*Source excerpt*:
────────

HC 576 Progress towards the implementation of Universal Credit

Written evidence submitted by the Women’s Budget Group

Summary

Monthly payment of Universal Credit

· Universal Credit (UC) will normally be paid monthly - with limited exceptions, and budgeting support and loans to help those finding this difficult. We suggest UC claimants should have the choice of more frequent payment.

· The government says monthly payment of UC mimics life in work. But many on low incomes in work have wages and/or benefits and tax credits paid more frequently, which matches common budgeting patterns for those on low incomes.

· Monthly payment with only limited exceptions does not chime well with the government’s promotion of choice and arguments against interfering in household money management. Only 1 in 10 claimants think it would make their lives easier.

· This is not just a problem of transition or about a small minority who have difficulty budgeting. And women are likely to be hit harder, as in low-income families they tend to make more frequent purchases that will be squeezed as money is stretched.

· Providing choice to claimants would avoid UC becoming bogged down in labour-intensive discretionary front-line staff decisions on exceptions or overwhelmed with applications for advance payments, and would therefore aid its smooth introduction.

Payment of Universal Credit to one person/account for couples

· Couples must choose one partner/account to be paid UC (possibly a joint account). Absorbing payments for children and rent into UC makes this more significant. There will be very limited exceptions (such as for domestic violence), as now.

· The government argues that paying all of UC to one account mimics wages. But wages are not jointly owned or assessed, like UC; and many families have 2 wages.

· Paying all the UC a couple gets to one partner/account is likely to result in less equal couple relationships, and one partner not gaining or practising financial capability.

· Logically, if couples can choose the partner/account to be paid UC, they should be able to choose to split UC between them too - which is what we propose. This is compatible with UC technology, and the government favours expanding choice to split UC by percentages over dividing it by its constituent elements.

· Arrangements for UC must be flexible enough to work for all kinds of families. Equality and sharing of resources cannot be assumed for all even with joint accounts. And facilitating individual access to income and financial security is not a threat to family stability, but on the contrary is likely to strengthen and support it.

1. Introduction

1.1 The Women’s Budget Group (WBG) is an independent voluntary organization of individuals from academia, NGOs etc. We have been scrutinizing the gender implications of UK governments’ Budgets and spending plans since the early 1990s. We believe that knowing about the gender implications of policy changes is important in order to reduce gender inequalities and to ensure policy changes meet their goals effectively. We have already undertaken gender analysis of the Welfare Reform Bill (now the 2012 Act).

1.2 This evidence focuses on the proposals for monthly payment of UC, and payment to one person/account for couples. Further information can be obtained from the following documents on our website - http://www.wbg.org.uk/RRB_Briefings.htm

- response to Social Security Advisory Committee consultation on draft Claims and Payments Regulations;

- briefing on frequency of payment of UC for Committee stage of Bill in House of Lords;

- briefing on UC payment issues for earlier stages of Bill.

────────

*Provided material*:
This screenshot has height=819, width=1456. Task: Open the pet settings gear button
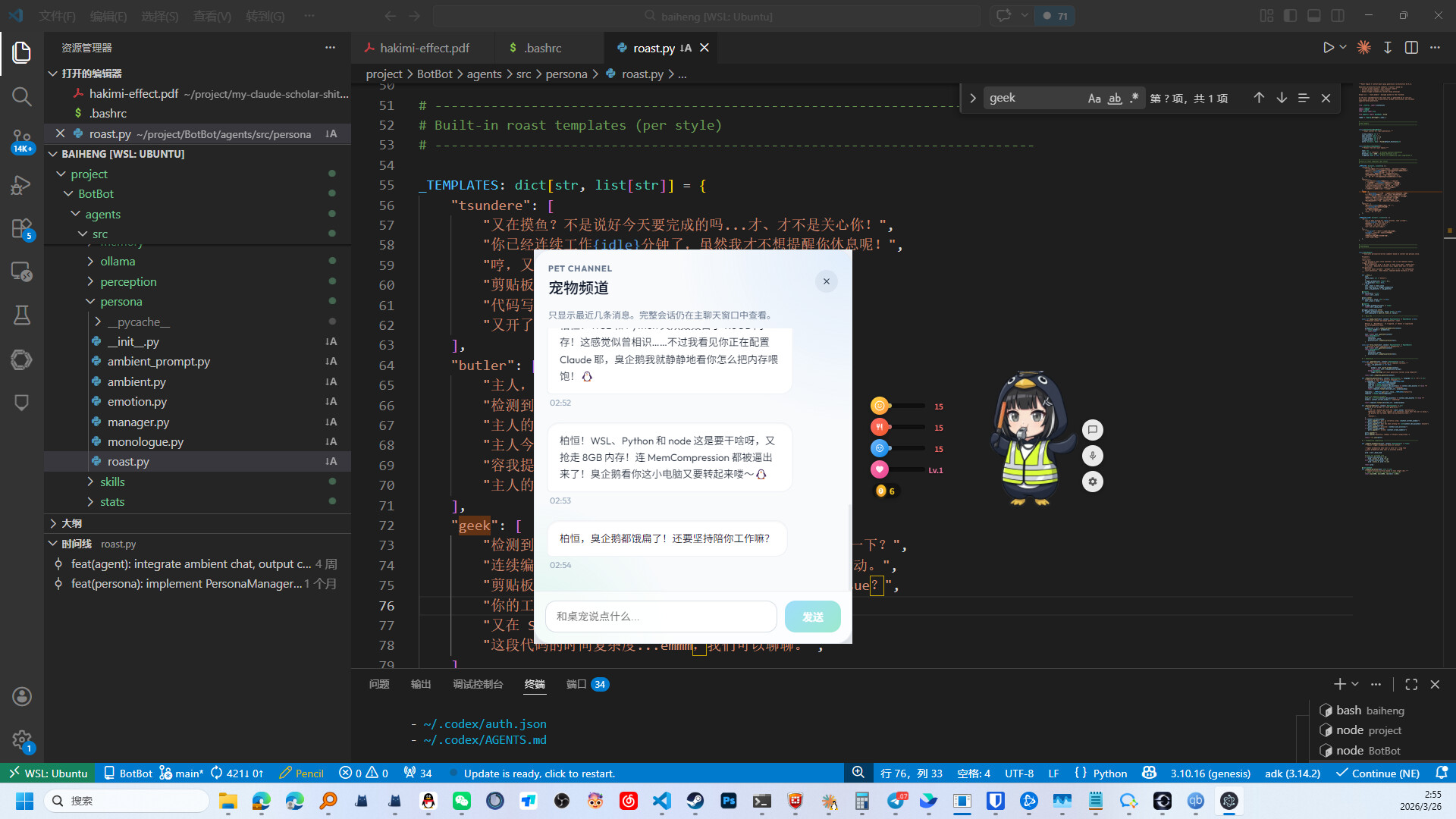click(1092, 482)
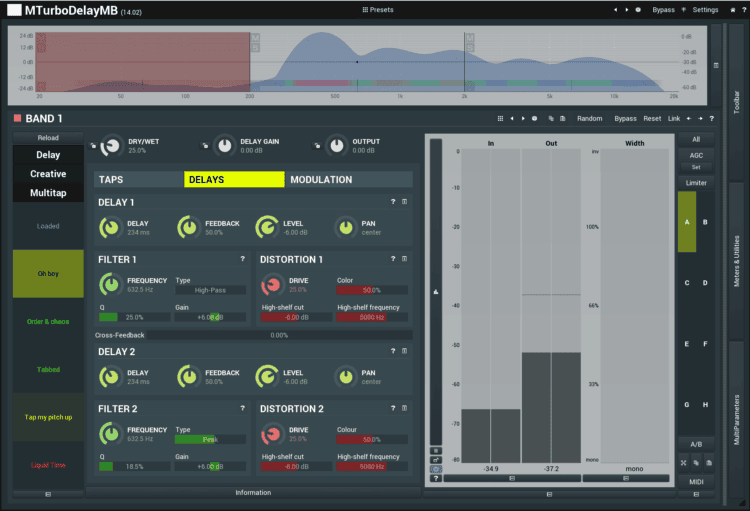
Task: Open the Band 1 grid presets icon
Action: [x=499, y=118]
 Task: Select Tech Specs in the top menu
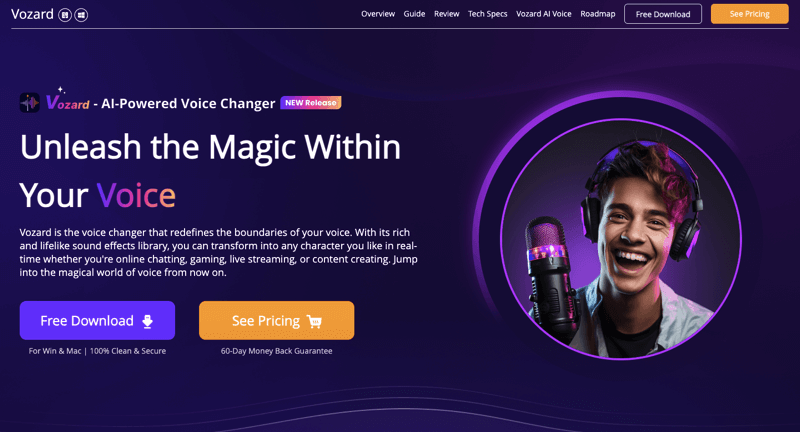point(488,14)
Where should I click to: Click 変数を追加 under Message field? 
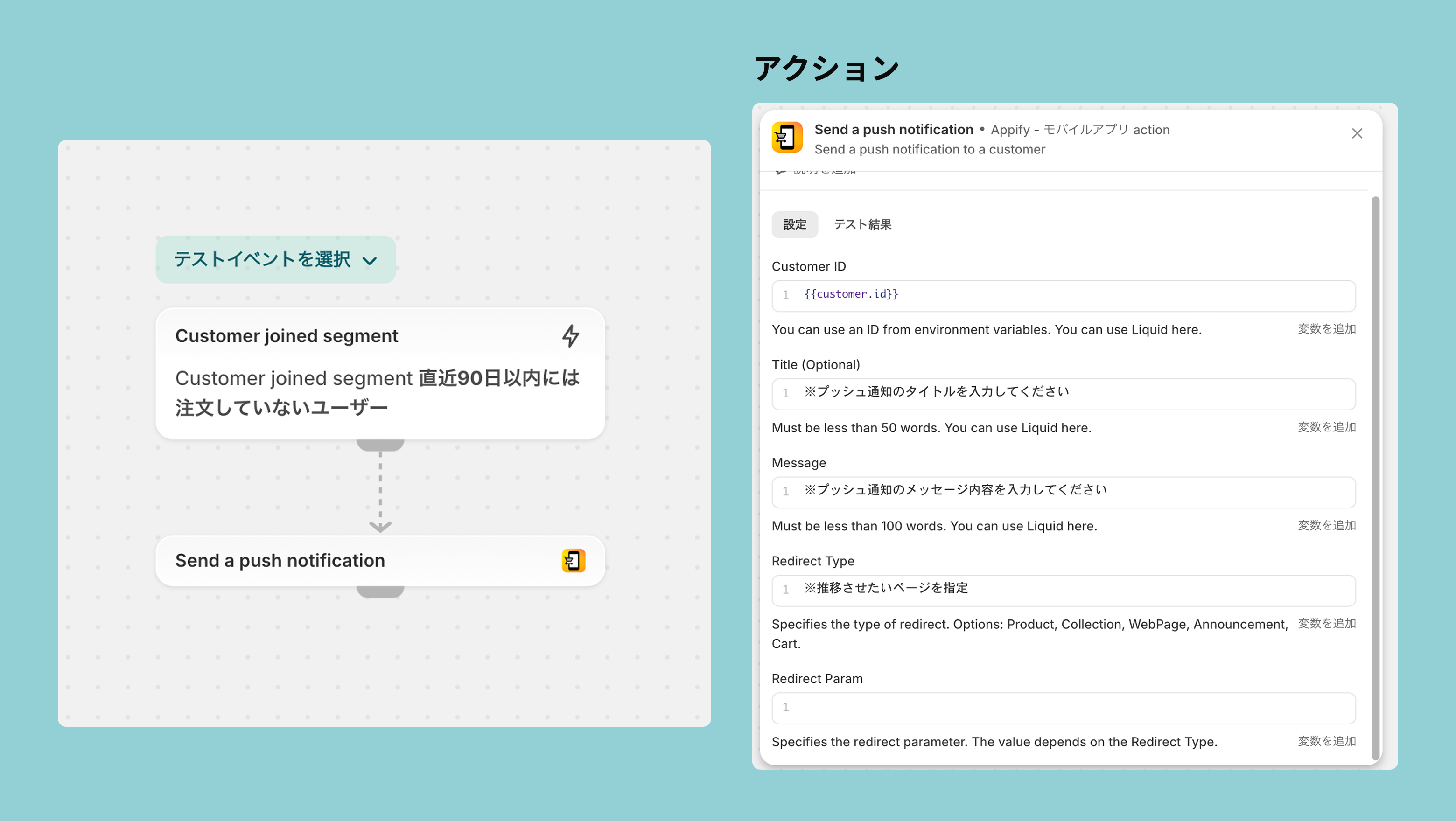pos(1326,525)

────────

*To be done*:
[a] Using the Universal Credit evidence, decide whether each statement below agrees with it. Answer yes or no for each and quote the deciding words of the text.
(i) Only 1 in 10 claimants think monthly payment would make their lives easier.
(ii) The Women's Budget Group proposes that couples be able to split Universal Credit between them.
(iii) The government prefers dividing Universal Credit by its constituent elements over splitting it by percentages.
[b] From the Universal Credit evidence, reproduce the passage that begins at the words "1.2 This evidence" and stops after "stages of Bill.".
[c] Answer these questions from the Universal Credit evidence:
(i) Since when has the Women's Budget Group been scrutinizing the gender implications of UK government Budgets and spending plans?
(ii) What example is given of an exception to paying a couple's Universal Credit to one partner or account?
(iii) What did the Welfare Reform Bill become?

*Task-by-task results*:
[a]
(i) Yes: "Only 1 in 10 claimants think it would make their lives easier."
(ii) Yes: "they should be able to choose to split UC between them too - which is what we propose."
(iii) No: "the government favours expanding choice to split UC by percentages over dividing it by its constituent elements."

[b]
1.2 This evidence focuses on the proposals for monthly payment of UC, and payment to one person/account for couples. Further information can be obtained from the following documents on our website - http://www.wbg.org.uk/RRB_Briefings.htm

- response to Social Security Advisory Committee consultation on draft Claims and Payments Regulations;

- briefing on frequency of payment of UC for Committee stage of Bill in House of Lords;

- briefing on UC payment issues for earlier stages of Bill.

[c]
(i) Since the early 1990s.
(ii) Domestic violence.
(iii) The 2012 Act.